-- Begin RECORDS TO USE --
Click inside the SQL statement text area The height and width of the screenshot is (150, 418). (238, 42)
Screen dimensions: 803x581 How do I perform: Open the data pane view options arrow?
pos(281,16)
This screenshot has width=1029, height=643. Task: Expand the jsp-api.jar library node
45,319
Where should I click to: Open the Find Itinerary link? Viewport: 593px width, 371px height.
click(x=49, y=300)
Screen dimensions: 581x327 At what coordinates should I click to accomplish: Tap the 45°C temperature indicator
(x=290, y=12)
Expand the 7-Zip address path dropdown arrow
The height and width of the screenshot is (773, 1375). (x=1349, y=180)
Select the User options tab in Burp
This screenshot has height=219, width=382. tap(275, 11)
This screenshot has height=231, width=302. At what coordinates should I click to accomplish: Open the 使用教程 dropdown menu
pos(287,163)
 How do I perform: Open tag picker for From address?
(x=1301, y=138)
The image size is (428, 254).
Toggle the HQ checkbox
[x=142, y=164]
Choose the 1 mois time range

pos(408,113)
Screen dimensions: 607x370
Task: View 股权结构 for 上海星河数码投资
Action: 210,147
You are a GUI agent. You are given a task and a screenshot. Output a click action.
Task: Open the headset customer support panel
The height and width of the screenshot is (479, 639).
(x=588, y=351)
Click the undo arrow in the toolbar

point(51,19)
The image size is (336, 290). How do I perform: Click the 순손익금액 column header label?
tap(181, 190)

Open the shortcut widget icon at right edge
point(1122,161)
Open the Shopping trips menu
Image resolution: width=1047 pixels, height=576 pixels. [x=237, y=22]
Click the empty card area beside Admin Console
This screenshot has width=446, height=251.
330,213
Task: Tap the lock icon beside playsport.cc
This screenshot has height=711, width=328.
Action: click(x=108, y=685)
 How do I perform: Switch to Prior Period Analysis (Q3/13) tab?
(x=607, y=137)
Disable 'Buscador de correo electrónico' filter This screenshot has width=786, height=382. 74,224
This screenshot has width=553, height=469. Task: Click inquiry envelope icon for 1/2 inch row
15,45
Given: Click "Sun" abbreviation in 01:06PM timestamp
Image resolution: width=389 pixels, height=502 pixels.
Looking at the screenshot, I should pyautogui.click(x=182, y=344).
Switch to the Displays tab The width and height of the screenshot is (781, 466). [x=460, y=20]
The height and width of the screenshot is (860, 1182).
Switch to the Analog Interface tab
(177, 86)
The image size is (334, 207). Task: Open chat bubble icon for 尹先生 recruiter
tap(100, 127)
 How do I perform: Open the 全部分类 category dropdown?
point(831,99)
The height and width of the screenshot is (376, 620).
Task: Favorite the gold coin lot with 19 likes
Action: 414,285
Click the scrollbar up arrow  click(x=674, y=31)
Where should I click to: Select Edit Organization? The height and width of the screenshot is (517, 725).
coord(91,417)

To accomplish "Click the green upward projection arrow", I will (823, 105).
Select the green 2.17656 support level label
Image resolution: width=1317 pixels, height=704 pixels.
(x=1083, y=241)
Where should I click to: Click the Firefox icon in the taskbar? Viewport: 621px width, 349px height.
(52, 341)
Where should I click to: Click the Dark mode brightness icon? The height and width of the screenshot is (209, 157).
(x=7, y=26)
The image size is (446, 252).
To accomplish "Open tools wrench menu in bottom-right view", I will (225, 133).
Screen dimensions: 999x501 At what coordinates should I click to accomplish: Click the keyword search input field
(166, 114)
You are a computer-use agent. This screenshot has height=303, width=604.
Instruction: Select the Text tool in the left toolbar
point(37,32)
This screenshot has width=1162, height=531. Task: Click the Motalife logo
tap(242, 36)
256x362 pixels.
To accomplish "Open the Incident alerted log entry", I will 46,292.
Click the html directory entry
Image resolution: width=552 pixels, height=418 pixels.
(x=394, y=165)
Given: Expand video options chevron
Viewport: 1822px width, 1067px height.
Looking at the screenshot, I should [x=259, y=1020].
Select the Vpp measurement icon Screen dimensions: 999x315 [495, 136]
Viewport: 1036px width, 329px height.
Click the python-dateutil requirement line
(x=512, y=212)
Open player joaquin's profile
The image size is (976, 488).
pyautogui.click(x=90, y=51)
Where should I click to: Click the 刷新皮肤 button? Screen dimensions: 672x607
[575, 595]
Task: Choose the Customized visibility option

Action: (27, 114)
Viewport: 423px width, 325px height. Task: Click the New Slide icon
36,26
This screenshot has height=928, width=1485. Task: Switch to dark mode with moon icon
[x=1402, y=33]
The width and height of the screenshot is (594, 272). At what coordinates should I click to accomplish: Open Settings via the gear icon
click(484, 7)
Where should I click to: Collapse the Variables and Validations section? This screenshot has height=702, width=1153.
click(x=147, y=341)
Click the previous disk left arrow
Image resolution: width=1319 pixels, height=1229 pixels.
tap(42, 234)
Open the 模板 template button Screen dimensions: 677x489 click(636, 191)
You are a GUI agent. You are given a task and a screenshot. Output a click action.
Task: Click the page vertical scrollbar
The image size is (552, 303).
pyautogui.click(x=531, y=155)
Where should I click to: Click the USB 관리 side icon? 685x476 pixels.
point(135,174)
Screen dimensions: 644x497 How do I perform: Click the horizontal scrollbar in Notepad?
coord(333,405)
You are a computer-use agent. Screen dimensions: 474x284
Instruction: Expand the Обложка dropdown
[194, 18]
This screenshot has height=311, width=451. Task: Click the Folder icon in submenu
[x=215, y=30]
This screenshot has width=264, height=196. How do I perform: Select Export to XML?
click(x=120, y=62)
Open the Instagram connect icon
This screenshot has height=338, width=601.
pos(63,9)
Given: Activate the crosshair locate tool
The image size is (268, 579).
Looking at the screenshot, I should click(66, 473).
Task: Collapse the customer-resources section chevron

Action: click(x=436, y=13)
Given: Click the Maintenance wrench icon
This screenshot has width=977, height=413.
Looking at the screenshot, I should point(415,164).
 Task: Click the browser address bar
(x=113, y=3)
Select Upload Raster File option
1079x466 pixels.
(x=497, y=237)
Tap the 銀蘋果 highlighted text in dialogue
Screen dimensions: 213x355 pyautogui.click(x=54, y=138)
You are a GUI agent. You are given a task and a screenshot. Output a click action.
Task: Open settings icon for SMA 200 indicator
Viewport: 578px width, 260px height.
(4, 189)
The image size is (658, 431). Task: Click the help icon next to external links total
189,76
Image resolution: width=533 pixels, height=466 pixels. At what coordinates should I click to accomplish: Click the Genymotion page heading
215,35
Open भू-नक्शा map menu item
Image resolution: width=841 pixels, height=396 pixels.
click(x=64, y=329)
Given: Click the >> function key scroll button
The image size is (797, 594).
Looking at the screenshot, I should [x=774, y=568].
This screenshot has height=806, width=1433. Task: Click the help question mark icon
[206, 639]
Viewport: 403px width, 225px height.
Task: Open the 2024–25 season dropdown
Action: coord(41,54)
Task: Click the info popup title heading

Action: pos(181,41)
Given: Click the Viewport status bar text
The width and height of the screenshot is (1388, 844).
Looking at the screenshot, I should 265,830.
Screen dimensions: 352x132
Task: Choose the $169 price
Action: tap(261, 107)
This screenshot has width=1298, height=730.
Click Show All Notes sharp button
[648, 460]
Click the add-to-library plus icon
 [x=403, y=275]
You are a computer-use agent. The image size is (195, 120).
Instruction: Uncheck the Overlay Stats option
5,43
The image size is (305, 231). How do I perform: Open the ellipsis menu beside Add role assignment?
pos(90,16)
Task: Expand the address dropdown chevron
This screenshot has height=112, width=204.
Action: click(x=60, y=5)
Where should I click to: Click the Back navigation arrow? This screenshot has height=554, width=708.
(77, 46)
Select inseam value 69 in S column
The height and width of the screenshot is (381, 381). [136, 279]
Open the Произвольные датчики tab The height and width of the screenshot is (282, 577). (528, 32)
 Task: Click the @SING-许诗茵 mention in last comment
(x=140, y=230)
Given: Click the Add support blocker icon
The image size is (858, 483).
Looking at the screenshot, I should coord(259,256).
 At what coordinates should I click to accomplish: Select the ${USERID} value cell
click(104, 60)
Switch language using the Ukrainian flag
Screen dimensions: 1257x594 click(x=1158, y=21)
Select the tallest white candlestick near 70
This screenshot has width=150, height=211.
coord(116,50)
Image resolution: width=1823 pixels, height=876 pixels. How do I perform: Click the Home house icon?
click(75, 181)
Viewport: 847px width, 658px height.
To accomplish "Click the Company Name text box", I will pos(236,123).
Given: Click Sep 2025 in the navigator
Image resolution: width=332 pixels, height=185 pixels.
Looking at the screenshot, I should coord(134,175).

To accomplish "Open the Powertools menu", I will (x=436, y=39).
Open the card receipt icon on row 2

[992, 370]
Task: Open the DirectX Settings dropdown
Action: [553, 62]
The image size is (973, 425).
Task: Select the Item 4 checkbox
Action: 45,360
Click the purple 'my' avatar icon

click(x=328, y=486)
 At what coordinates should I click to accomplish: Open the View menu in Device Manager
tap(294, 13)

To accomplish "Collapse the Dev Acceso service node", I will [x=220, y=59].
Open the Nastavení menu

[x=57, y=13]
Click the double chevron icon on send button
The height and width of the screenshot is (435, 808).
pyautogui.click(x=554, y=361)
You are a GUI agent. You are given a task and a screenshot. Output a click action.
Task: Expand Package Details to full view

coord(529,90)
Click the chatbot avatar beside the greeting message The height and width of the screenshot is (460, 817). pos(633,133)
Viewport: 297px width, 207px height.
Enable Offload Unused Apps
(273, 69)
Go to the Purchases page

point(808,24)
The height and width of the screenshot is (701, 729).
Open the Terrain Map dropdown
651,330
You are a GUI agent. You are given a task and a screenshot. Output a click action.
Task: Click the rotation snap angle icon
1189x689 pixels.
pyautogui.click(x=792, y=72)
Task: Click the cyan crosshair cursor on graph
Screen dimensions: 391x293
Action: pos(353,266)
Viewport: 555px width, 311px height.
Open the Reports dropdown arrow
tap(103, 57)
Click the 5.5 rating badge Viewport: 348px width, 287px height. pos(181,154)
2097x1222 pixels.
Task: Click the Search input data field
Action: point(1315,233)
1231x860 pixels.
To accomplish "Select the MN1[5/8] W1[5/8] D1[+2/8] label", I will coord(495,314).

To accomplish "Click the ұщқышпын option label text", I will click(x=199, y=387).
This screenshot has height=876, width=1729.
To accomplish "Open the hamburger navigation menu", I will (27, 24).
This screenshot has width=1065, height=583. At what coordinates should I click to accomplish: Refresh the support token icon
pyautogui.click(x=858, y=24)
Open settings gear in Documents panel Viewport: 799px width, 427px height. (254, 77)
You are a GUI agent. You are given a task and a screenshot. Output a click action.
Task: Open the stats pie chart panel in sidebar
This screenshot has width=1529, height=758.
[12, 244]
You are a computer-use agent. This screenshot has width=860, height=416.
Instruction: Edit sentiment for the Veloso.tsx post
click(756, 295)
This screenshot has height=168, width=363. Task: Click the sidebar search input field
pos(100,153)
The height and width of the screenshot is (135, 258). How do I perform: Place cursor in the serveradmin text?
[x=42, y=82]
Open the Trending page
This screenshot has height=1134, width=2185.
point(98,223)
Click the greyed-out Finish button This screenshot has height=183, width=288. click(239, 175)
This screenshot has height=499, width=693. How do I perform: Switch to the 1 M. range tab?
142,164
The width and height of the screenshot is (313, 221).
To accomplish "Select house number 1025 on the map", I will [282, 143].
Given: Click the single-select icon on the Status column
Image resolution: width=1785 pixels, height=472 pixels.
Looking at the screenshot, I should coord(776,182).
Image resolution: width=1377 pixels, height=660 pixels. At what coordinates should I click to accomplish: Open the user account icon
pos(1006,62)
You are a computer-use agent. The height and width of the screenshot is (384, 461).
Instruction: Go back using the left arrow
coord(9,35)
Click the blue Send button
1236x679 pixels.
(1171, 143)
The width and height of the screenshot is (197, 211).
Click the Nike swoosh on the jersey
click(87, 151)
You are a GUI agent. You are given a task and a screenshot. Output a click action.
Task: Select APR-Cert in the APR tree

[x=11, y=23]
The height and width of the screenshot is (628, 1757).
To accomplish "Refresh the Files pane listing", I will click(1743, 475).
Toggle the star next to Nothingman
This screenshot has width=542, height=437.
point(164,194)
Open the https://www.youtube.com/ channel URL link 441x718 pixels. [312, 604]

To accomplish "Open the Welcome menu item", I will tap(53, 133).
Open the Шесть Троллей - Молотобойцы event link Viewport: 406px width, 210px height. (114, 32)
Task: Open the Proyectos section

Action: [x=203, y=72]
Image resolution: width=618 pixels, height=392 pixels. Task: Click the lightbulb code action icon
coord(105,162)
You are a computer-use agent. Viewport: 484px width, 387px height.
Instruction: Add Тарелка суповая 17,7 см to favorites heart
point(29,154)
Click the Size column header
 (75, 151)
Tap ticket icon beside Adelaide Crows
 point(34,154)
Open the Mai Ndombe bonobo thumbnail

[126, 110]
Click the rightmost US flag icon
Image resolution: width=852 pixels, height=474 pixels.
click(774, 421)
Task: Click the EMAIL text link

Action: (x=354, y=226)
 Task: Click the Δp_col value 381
-- End RECORDS TO USE --
◆ **WHAT TO WORK ON**: Rewrite the part that opens with the line containing "256x362 pixels." and closes with the line containing "Select the Vpp", changing "chevron" to "arrow" and leaving all else unchanged. Give only these lines.

◆ **EXERCISE RESPONSE**:
256x362 pixels.
To accomplish "Open the Incident alerted log entry", I will 46,292.
Click the html directory entry
Image resolution: width=552 pixels, height=418 pixels.
(x=394, y=165)
Given: Expand video options arrow
Viewport: 1822px width, 1067px height.
Looking at the screenshot, I should [x=259, y=1020].
Select the Vpp measurement icon Screen dimensions: 999x315 [495, 136]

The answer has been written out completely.